::: Records for the exercise

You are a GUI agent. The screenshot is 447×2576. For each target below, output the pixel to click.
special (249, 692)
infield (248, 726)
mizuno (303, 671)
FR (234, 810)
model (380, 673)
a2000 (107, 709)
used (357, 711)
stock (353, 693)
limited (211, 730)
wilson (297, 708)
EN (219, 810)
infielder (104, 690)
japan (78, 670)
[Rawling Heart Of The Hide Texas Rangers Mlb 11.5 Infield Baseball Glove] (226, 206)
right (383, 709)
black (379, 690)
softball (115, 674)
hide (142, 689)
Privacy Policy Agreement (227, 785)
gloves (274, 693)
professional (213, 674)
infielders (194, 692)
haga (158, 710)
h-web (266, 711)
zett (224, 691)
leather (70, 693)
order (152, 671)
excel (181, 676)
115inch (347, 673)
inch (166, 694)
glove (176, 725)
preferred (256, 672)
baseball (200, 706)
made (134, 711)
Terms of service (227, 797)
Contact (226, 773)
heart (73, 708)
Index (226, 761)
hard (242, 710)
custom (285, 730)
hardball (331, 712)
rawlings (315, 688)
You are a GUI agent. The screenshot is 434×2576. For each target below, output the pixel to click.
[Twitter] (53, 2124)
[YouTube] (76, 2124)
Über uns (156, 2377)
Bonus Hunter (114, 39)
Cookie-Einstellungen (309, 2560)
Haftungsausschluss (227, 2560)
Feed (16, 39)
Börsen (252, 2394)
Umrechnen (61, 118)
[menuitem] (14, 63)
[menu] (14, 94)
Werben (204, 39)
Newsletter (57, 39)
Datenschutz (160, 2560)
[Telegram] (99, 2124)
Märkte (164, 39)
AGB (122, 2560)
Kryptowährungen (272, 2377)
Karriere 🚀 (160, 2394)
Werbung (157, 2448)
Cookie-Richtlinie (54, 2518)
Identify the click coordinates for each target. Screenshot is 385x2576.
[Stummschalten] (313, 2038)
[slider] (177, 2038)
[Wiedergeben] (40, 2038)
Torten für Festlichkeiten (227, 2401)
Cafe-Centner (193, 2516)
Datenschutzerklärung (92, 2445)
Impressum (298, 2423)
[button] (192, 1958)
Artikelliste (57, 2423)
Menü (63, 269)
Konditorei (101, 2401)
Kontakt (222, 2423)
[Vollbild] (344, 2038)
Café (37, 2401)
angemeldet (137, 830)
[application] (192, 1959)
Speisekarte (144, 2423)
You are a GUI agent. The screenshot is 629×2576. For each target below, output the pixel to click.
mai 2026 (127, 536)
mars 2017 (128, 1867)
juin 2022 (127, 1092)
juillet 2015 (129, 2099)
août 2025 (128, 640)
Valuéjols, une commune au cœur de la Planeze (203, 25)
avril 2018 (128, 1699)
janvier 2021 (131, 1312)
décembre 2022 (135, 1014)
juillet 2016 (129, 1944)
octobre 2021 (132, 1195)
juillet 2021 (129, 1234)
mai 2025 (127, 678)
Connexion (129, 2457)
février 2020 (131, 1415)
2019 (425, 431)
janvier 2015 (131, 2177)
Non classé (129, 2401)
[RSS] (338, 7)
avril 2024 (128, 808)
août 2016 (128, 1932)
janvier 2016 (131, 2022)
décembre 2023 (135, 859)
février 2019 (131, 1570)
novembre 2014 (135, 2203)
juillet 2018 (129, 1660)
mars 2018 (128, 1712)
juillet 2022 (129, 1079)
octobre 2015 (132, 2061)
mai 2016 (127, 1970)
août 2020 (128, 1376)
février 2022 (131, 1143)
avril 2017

::::::

* What is expected: Locate the word "agent" in the records and collect each line it appears in.

* Result below:
You are a GUI agent. The screenshot is 447×2576. For each target below, output the pixel to click.
You are a GUI agent. The screenshot is 434×2576. For each target below, output the pixel to click.
You are a GUI agent. The screenshot is 629×2576. For each target below, output the pixel to click.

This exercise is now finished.